▶ **Exercise prompt**
Copy word for word the part of the entries that opens with the line containing "Click CLK 36 maximum voltage slider handle" and closes with the line containing "tap(626, 41)", including both of those lines.
┌──
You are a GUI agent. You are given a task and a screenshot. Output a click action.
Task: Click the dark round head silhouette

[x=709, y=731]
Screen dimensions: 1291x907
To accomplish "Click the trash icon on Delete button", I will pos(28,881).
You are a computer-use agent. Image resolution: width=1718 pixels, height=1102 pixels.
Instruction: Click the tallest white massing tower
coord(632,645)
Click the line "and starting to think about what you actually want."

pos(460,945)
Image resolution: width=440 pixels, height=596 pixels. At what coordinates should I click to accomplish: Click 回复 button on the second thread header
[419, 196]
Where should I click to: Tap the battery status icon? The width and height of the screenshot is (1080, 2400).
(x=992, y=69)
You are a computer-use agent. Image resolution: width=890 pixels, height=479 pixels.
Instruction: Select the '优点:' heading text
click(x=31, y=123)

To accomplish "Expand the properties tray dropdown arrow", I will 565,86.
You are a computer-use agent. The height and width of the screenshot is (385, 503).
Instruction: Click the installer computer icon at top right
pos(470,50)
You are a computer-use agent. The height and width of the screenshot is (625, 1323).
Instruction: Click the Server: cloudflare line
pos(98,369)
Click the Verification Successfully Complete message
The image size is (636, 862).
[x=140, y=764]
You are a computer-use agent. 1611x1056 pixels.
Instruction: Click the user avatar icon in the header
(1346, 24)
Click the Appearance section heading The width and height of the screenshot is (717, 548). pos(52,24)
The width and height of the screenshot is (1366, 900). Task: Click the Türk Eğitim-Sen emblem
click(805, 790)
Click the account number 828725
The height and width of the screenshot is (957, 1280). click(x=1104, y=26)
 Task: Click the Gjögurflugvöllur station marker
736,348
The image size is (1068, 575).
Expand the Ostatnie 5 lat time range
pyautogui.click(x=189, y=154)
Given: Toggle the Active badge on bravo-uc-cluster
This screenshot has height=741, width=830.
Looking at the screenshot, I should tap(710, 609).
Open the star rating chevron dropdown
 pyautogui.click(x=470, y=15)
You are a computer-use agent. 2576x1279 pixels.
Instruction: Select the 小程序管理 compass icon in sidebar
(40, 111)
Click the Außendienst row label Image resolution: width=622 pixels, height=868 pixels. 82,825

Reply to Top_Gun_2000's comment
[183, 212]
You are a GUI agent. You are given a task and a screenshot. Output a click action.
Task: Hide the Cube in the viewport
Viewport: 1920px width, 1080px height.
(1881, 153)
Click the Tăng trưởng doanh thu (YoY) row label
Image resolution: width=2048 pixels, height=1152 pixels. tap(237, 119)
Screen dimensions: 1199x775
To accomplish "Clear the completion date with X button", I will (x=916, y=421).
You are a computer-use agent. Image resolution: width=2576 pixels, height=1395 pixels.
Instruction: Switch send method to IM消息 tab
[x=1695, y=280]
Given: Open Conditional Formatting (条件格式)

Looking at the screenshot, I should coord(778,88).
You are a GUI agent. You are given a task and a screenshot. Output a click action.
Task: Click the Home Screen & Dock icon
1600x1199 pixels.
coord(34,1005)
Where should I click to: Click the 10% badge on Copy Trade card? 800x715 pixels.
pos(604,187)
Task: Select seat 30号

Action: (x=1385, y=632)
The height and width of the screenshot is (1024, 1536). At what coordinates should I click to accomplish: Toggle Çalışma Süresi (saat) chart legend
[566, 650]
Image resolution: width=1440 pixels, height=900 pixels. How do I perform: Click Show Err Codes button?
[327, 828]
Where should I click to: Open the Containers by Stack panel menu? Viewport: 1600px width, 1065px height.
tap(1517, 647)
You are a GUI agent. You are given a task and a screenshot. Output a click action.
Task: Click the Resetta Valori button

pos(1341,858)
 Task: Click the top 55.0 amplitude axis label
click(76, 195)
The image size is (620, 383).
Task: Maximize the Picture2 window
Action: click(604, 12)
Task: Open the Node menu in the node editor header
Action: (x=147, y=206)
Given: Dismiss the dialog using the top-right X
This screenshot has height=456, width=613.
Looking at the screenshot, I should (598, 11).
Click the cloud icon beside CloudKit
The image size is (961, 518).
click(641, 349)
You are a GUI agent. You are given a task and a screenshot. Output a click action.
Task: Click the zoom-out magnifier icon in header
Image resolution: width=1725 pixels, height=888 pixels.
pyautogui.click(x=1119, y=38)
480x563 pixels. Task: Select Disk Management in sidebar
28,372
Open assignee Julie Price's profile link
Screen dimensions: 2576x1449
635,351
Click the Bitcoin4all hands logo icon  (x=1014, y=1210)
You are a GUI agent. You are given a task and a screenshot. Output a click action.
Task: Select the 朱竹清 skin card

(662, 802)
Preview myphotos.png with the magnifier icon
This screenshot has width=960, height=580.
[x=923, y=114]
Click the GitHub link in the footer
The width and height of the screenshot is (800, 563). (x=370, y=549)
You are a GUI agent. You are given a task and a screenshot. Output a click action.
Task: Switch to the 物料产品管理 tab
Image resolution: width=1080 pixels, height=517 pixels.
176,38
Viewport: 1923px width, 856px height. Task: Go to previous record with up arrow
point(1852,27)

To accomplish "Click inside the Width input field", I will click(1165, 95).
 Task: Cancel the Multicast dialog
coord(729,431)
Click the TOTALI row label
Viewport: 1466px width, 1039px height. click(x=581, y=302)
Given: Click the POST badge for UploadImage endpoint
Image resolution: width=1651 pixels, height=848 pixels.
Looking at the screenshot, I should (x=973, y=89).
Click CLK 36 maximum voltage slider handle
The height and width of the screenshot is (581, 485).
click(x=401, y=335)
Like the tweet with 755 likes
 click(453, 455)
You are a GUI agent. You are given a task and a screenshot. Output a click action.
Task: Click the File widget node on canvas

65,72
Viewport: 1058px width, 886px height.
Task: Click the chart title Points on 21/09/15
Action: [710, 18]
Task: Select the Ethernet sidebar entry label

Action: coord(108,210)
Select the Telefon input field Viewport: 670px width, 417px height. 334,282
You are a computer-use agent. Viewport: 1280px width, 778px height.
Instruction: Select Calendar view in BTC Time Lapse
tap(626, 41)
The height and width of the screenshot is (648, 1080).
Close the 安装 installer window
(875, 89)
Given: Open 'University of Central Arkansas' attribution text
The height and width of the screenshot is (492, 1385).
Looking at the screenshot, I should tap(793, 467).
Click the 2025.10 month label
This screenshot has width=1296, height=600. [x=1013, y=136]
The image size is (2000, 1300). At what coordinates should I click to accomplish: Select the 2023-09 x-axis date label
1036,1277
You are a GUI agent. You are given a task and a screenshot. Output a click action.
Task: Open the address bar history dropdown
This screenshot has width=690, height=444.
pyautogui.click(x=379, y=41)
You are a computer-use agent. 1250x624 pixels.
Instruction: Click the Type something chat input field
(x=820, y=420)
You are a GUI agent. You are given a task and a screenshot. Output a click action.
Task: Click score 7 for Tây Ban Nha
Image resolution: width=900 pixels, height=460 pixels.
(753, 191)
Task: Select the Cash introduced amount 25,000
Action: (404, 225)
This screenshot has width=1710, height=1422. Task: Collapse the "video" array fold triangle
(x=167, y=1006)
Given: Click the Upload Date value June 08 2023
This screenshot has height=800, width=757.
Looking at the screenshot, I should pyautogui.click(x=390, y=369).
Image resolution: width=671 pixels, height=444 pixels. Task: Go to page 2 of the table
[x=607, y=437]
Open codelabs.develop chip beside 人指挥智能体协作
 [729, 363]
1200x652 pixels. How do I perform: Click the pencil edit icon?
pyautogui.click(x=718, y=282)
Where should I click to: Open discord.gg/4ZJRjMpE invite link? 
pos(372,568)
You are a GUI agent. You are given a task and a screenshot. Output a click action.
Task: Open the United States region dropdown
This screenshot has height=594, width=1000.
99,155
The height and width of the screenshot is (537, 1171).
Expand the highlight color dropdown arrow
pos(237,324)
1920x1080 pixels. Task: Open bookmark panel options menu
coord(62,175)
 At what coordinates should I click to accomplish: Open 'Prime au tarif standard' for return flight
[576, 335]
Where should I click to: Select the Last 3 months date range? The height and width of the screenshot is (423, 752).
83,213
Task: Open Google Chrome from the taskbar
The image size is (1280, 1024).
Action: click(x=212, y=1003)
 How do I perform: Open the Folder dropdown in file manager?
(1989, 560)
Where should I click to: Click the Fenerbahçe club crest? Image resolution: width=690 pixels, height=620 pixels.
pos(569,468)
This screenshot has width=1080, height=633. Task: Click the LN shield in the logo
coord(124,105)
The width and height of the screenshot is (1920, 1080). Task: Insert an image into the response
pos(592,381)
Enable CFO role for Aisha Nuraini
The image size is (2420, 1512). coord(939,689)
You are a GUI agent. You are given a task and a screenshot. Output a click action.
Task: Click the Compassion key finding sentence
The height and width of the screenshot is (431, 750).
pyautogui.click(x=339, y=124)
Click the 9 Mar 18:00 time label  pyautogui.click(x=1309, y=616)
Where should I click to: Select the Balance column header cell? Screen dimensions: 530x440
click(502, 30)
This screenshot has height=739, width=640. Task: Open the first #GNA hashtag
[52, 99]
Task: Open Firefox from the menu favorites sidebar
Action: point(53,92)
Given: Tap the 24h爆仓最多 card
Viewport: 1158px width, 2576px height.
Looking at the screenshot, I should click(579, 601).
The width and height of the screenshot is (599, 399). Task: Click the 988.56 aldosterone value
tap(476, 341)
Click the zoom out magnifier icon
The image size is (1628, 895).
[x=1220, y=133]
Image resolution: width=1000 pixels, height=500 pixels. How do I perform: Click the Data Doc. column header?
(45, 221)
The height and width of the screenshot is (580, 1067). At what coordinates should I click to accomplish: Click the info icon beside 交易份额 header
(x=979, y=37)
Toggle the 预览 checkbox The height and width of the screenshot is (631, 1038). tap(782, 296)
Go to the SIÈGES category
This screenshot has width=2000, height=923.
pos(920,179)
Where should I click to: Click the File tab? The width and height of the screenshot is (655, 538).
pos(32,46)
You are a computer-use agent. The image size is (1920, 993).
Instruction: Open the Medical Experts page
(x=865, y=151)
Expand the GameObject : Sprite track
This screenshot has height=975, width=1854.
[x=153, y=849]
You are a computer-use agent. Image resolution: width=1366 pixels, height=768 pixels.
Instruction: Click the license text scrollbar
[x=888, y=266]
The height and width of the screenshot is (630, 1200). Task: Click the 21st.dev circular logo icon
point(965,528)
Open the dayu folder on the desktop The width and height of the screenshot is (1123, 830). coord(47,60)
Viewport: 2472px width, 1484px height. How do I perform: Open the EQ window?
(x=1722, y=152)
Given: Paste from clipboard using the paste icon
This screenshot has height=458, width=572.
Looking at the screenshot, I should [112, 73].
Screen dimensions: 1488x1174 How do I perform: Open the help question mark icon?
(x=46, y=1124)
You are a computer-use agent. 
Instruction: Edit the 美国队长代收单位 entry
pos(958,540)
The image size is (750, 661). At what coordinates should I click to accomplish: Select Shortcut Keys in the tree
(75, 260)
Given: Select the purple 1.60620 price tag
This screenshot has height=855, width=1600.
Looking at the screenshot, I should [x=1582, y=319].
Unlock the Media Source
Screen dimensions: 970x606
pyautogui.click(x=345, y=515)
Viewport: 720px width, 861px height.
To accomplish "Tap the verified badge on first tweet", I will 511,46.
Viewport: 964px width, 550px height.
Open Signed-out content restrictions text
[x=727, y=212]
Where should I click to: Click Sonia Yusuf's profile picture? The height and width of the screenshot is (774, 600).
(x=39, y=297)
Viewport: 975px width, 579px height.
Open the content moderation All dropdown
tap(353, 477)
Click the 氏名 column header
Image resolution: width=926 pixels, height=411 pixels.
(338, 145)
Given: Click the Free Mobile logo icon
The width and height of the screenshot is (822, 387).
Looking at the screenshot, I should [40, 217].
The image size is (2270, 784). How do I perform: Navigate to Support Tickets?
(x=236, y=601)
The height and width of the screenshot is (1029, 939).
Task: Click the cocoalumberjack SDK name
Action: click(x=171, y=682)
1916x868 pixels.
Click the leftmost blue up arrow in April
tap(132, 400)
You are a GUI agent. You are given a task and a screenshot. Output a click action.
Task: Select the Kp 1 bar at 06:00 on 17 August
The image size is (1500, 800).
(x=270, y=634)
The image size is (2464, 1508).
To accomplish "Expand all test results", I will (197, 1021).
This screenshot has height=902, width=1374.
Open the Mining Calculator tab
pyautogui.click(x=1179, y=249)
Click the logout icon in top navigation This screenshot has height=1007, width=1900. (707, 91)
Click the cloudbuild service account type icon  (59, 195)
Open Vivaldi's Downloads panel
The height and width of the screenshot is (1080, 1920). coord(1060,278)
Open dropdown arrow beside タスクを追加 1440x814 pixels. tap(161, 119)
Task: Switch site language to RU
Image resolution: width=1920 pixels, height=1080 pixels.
└──
▶ **Solution**
Click CLK 36 maximum voltage slider handle
The height and width of the screenshot is (581, 485).
click(x=401, y=335)
Like the tweet with 755 likes
 click(453, 455)
You are a GUI agent. You are given a task and a screenshot. Output a click action.
Task: Click the File widget node on canvas

65,72
Viewport: 1058px width, 886px height.
Task: Click the chart title Points on 21/09/15
Action: [710, 18]
Task: Select the Ethernet sidebar entry label

Action: coord(108,210)
Select the Telefon input field Viewport: 670px width, 417px height. 334,282
You are a computer-use agent. Viewport: 1280px width, 778px height.
Instruction: Select Calendar view in BTC Time Lapse
tap(626, 41)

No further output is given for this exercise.